INSTRUCTIONS FOR THE TASK:
Please write out the material below from the line containing "Identify the location of y-tick-label: 0. This" through the line containing "center [36, 546].", inclusive, without changing anything.
______
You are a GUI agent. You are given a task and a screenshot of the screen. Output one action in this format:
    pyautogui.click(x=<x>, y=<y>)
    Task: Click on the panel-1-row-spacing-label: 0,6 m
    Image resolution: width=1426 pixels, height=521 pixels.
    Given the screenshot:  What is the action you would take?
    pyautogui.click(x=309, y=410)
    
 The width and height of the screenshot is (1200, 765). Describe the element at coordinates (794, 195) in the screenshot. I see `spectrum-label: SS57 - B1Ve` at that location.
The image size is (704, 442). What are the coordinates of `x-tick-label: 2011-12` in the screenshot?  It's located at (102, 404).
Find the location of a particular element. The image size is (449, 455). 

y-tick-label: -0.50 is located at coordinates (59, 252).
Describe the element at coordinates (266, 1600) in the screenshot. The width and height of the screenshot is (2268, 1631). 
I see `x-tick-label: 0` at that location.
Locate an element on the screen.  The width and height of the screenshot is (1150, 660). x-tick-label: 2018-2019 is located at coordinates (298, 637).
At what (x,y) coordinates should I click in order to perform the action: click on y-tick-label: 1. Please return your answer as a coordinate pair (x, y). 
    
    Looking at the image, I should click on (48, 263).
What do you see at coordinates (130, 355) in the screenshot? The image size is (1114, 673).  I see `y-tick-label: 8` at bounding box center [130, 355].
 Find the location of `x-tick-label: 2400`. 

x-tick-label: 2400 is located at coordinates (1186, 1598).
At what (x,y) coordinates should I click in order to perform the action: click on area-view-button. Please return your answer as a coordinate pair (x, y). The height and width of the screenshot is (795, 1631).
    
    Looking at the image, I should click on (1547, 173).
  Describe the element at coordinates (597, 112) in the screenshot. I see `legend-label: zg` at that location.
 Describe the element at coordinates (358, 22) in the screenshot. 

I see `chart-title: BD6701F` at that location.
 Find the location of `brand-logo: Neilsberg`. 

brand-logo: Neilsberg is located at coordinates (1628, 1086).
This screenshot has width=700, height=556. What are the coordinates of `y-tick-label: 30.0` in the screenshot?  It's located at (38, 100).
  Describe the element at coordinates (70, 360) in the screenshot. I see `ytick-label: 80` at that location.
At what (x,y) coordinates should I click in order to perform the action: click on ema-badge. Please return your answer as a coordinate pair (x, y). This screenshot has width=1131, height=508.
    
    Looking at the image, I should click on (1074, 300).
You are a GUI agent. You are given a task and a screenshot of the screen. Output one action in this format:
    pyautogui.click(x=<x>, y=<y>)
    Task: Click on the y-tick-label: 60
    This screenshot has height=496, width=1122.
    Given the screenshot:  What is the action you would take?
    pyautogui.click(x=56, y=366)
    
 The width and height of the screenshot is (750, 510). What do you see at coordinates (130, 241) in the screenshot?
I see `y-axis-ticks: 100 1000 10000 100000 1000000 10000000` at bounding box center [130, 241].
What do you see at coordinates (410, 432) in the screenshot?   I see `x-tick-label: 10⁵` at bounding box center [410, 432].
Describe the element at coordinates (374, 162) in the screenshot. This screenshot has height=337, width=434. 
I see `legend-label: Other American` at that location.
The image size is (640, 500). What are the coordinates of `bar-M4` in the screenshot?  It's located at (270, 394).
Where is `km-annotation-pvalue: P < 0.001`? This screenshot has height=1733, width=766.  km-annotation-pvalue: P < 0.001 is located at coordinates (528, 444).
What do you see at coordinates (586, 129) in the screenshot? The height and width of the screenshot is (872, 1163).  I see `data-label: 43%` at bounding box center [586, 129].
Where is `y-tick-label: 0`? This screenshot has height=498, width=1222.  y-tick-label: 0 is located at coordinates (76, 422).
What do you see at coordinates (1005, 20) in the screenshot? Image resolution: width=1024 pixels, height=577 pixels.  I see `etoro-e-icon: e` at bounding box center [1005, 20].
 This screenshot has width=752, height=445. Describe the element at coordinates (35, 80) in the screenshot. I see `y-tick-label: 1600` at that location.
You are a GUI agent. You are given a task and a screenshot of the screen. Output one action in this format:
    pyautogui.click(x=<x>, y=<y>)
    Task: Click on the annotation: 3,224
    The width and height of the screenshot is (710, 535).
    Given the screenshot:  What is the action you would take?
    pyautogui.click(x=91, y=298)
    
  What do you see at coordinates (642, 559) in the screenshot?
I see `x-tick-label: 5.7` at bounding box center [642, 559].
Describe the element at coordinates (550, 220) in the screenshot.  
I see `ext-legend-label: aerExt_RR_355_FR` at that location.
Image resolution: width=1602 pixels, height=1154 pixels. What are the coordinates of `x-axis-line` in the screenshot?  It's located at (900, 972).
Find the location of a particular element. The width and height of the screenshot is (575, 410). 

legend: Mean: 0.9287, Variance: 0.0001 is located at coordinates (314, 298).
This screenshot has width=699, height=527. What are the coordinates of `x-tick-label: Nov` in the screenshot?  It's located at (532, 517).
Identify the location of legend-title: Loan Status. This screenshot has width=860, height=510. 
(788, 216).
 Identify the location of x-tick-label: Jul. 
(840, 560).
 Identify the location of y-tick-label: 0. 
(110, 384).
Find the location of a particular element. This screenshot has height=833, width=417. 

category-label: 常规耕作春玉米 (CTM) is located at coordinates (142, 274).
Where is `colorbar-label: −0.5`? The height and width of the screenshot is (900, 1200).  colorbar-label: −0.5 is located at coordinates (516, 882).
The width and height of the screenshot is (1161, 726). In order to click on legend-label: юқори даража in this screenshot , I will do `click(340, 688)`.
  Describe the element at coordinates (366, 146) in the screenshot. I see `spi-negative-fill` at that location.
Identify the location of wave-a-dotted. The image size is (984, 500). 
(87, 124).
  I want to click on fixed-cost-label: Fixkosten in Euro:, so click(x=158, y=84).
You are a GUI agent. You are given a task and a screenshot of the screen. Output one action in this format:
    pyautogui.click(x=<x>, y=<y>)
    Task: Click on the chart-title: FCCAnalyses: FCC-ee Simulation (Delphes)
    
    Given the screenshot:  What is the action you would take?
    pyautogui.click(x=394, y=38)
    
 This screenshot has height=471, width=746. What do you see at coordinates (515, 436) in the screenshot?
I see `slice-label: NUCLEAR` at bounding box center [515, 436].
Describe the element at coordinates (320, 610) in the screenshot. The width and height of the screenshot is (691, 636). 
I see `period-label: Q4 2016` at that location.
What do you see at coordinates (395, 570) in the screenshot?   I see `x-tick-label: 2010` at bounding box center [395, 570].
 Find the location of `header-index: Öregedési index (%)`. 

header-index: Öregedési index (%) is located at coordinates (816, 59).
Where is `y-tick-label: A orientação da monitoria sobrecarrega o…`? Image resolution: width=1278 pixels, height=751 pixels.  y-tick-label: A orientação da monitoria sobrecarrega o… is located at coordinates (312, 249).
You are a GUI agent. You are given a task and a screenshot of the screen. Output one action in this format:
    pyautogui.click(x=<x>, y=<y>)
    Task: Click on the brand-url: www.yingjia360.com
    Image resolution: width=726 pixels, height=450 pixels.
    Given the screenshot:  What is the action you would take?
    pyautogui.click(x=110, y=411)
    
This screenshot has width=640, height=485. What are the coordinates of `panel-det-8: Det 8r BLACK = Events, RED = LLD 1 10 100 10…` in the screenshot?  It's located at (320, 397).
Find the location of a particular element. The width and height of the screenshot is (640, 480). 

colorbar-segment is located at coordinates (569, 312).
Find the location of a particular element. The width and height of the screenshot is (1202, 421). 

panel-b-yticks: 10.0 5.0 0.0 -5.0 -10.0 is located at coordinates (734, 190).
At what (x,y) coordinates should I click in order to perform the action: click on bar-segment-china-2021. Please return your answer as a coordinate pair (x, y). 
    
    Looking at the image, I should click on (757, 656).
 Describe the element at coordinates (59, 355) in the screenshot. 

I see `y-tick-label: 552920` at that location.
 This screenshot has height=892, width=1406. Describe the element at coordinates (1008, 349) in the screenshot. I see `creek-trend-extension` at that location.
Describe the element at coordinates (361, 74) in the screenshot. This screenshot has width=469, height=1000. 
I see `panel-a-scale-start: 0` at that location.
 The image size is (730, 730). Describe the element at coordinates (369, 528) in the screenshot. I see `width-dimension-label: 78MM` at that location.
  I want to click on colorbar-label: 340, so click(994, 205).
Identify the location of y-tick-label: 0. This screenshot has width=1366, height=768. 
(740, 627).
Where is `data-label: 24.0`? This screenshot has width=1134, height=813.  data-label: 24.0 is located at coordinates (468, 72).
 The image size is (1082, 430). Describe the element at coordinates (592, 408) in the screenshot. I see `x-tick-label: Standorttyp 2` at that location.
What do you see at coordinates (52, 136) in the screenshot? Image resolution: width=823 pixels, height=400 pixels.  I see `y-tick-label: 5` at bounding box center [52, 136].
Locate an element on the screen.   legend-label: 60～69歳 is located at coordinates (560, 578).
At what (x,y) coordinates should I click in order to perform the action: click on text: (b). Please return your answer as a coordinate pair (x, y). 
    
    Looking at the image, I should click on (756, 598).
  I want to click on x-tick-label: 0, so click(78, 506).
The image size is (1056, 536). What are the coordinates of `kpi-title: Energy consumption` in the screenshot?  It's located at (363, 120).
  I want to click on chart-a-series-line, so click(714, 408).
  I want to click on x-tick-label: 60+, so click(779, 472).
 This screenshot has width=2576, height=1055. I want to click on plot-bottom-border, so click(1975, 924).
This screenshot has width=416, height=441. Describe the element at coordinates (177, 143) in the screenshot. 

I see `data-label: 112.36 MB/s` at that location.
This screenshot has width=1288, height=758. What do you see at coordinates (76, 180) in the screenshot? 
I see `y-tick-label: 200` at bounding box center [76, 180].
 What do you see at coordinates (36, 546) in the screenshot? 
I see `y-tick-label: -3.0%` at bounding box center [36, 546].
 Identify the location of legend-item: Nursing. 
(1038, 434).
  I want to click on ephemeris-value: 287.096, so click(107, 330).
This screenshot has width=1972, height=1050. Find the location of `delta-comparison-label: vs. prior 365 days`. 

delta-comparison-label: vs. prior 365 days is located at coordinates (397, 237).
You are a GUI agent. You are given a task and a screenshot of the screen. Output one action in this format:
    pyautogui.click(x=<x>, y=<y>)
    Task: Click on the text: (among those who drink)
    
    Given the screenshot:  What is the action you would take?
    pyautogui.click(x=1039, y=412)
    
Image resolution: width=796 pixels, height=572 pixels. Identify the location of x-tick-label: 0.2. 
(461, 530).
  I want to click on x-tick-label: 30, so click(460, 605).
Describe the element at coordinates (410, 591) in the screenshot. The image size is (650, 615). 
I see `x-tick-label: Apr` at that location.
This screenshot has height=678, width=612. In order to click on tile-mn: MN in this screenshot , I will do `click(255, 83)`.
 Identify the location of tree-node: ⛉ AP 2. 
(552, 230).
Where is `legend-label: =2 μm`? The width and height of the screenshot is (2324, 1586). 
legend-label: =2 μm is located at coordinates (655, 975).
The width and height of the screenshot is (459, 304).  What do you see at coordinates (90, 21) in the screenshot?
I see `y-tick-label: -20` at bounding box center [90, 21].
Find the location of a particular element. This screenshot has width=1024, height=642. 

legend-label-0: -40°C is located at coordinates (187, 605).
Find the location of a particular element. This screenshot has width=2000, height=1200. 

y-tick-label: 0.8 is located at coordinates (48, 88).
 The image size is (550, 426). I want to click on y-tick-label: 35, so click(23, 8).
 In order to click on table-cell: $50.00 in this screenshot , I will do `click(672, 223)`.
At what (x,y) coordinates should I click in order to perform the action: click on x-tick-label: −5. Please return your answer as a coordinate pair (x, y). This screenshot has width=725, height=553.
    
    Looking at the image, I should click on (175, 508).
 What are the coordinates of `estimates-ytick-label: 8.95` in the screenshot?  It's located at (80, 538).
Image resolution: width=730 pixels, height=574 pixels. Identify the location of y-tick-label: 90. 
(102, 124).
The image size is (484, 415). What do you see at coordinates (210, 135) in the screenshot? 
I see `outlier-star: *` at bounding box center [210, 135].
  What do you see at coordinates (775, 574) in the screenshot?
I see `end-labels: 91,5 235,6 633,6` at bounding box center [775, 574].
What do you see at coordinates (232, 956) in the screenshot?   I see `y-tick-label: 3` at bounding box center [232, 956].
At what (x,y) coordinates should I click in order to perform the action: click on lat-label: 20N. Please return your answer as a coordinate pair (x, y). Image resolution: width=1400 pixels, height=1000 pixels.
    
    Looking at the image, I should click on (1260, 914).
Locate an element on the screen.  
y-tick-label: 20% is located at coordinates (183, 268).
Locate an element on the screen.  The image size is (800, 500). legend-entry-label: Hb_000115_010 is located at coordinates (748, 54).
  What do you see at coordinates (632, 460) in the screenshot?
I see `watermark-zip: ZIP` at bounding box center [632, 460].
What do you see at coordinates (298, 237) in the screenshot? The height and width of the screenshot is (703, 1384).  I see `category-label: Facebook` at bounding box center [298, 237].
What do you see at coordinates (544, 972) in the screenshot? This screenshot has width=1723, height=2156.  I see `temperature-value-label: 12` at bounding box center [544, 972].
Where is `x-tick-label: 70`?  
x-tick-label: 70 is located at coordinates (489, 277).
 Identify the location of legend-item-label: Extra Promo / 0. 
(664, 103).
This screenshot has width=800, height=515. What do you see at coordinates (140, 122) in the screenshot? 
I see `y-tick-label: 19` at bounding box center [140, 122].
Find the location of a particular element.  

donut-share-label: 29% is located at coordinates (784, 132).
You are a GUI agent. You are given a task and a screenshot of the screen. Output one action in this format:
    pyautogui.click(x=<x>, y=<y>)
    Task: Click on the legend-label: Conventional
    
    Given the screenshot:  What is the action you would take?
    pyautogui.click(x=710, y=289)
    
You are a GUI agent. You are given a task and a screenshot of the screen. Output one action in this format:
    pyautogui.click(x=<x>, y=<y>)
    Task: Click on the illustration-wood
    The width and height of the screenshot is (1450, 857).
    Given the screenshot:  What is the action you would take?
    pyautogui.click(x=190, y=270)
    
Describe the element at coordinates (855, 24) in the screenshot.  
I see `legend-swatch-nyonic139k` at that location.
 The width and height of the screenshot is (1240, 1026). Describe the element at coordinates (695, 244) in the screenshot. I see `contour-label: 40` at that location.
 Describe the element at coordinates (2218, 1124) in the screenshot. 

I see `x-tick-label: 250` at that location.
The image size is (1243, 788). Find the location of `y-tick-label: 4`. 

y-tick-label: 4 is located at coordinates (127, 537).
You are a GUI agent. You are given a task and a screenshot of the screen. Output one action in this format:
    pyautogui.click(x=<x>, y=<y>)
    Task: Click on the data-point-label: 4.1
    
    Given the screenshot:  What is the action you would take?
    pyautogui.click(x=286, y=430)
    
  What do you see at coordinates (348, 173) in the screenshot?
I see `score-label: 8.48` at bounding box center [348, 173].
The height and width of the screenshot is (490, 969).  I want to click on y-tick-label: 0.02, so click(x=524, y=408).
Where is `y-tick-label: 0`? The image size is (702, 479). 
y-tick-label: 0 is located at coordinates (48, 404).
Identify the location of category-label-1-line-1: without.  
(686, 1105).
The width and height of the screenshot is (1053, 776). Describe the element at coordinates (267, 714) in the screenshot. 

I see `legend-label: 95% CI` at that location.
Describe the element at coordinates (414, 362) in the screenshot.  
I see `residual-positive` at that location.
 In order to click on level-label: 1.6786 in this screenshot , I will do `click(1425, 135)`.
______
ANSWER TO THIS PROBLEM:
Identify the location of y-tick-label: 0. This screenshot has width=1366, height=768. 
(740, 627).
Where is `data-label: 24.0`? This screenshot has width=1134, height=813.  data-label: 24.0 is located at coordinates (468, 72).
 The image size is (1082, 430). Describe the element at coordinates (592, 408) in the screenshot. I see `x-tick-label: Standorttyp 2` at that location.
What do you see at coordinates (52, 136) in the screenshot? Image resolution: width=823 pixels, height=400 pixels.  I see `y-tick-label: 5` at bounding box center [52, 136].
Locate an element on the screen.   legend-label: 60～69歳 is located at coordinates (560, 578).
At what (x,y) coordinates should I click in order to perform the action: click on text: (b). Please return your answer as a coordinate pair (x, y). 
    
    Looking at the image, I should click on (756, 598).
  I want to click on x-tick-label: 0, so click(78, 506).
The image size is (1056, 536). What are the coordinates of `kpi-title: Energy consumption` in the screenshot?  It's located at (363, 120).
  I want to click on chart-a-series-line, so click(714, 408).
  I want to click on x-tick-label: 60+, so click(779, 472).
 This screenshot has width=2576, height=1055. I want to click on plot-bottom-border, so click(1975, 924).
This screenshot has width=416, height=441. Describe the element at coordinates (177, 143) in the screenshot. 

I see `data-label: 112.36 MB/s` at that location.
This screenshot has width=1288, height=758. What do you see at coordinates (76, 180) in the screenshot? 
I see `y-tick-label: 200` at bounding box center [76, 180].
 What do you see at coordinates (36, 546) in the screenshot? 
I see `y-tick-label: -3.0%` at bounding box center [36, 546].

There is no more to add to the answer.